Friday, December 25, 2015
I Haste Me to Bed
I like pillows -- a lot. I don't mean those pretty, fussy things some women arrange across an otherwise inviting bed; all brocade and trims, big, uncomfortable buttons, tassels and whatnot. Throw pillows, is it? Meant to be thrown. I don't like bolsters and and ovals and odd shapes. No. I like bed pillows. I like big pillows. I like firm pillows and soft, fluffy ones. I like a lot of 'em. My beloved husband, A. sleeps on just two, rather flat pillows. I sleep on a wedge, from thin to thick against the headboard. Helps me breath, I like to think, but that may or may not be true. Mostly though, what I like best is sitting up in bed, in winter, with a comforter across my legs and with a great pile of pillows behind me and around me. How I like to watch TV. My favorite place to read.
Different folks have different ideas of a holiday, I suppose. Mine is sitting in bed all day with a book. Christmas morning of course we're up at a reasonable hour, just the beloved husband and me, to open presents and call the relations. We watch something or other on the television, and at some point he starts our supper. The rest of the day, I sit in bed and read. It's bliss.

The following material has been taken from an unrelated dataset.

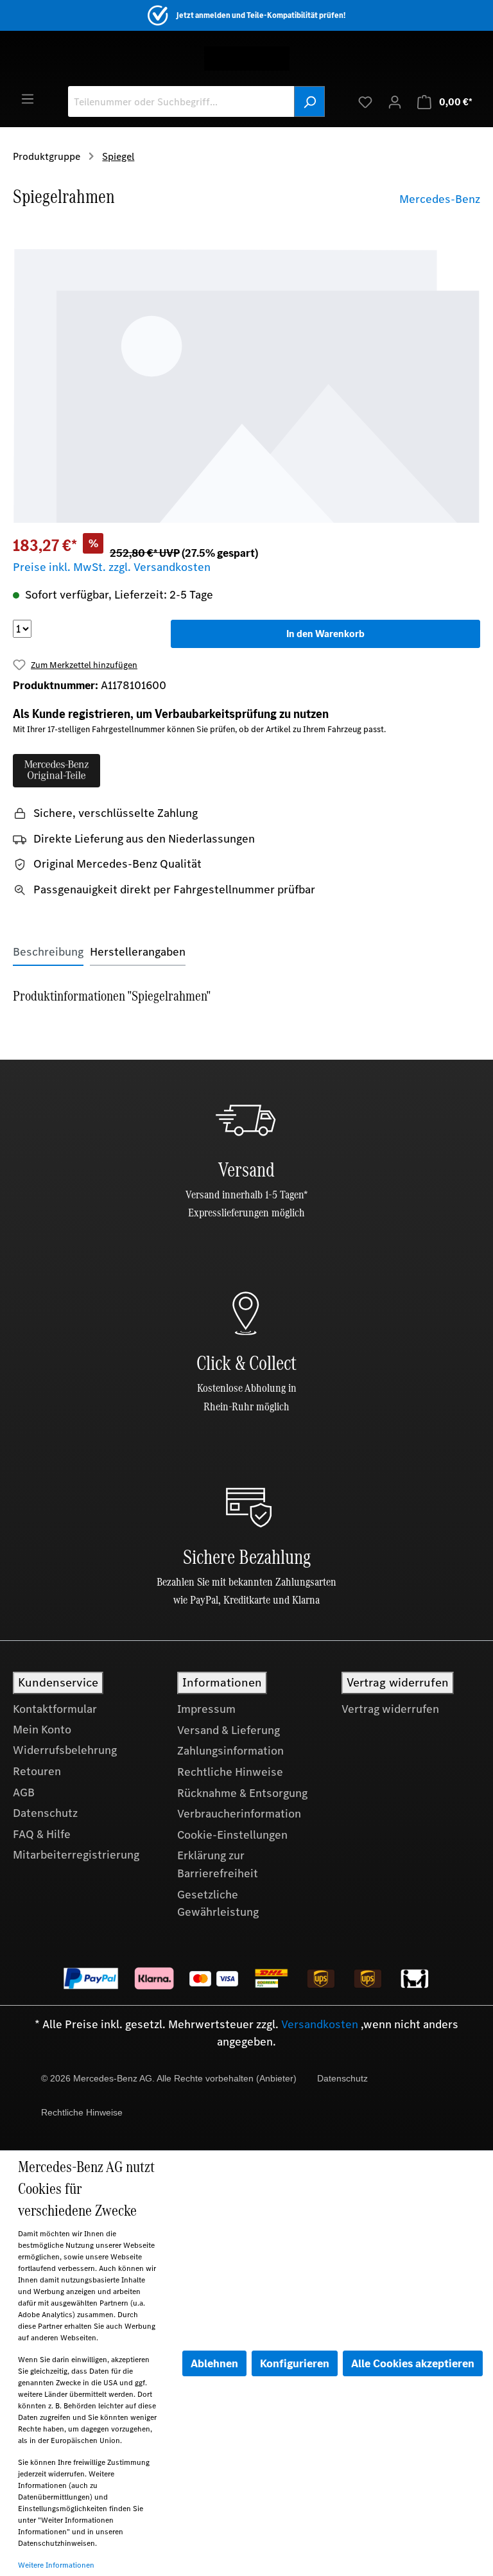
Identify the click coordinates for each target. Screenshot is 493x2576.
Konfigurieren (294, 2363)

The holidays have always been something of a trial for us. He worked in the Postal Service -- bulk mail -- for thirty five years. I've worked retail nearly my whole, adult life. The year I moved in with the man 32 years ago, we spent just that first Christmas apart. I went home to the family. Never happened again. (At the time, they did not altogether approve.) Ever since we've spent Christmas together.
For many years we had friends over. There were elaborate dinners, a proper tree, drifts of gifts. Some of the friends we knew died. We moved away. For a long time now, there's been just us. If asked, I might say we missed those Christmases, but I don't know that I do now. I miss my friends. I miss my family. I don't know that I miss the rest. As I said, we've usually been run a bit ragged by the time December 25th actually rolled 'round. Usually I've had to work the next day anyway. To just be home, together, quiet, that's what I like best.
A book, in bed, with pillows.
It's a lazy sort of tradition, for me anyway. But what it feels like is rest. Not always easy to say what that is, other than a proper night's sleep. That isn't what I mean though. There may well have been a nap, somewhere along the day. I won't deny it. What I like though, once my family obligations have been met, is to not to think my own thought, or worry my worries for a whole day. Because nearly everyone we know is far away, I make a fool of myself every year, rushing around from Thanksgiving to Christmas, making calendars, buying things, trying to get packages mailed, etc. All the usual nonsense. Work at the bookstore likewise gets a bit hectic at the holidays. I enjoy that, but it does wear me down by the time Christmas comes, "Weary with toil", as Shakespeare's Sonnet 27 puts it. What's wanted then is a day in bed. Pillows.
What I read doesn't much matter, honestly. The reading does, but not the matter. I returned to Tom Jones at last. I read into the second volume of the Alexandre Dumas I'd set down. I read, as incongruous as it sounds for occasion, quite a bit of Primo Levi. I dipped and dozed and let my eye roam across my nightstand. It was almost the point not to read too far or too fast in any one thing. I wasn't reading for sense, you understand, or even entertainment as such. I was reading for rest.
There's something wonderfully luxurious about reading this way, something quite decadent in being propped up in bed all day like some ancient Pasha, sampling prose the way a Sultan might call for his harem. I'd no more thought of doing anything else unless and until our meal was ready or the house caught fire.
Didn't owe nobody nothing.
Not true, actually. At some point I had to at least offer help in the kitchen, but we don't do anything elaborate at Christmas as we do at Thanksgiving. Sooner or later I knew I'd come down here to my desk and do... something.
for a few happy hours however, it was just me in bed: books, pillows, a comforter across my legs, and just such company as I like best.
Merry Christmas. Hope you all got what you wanted too.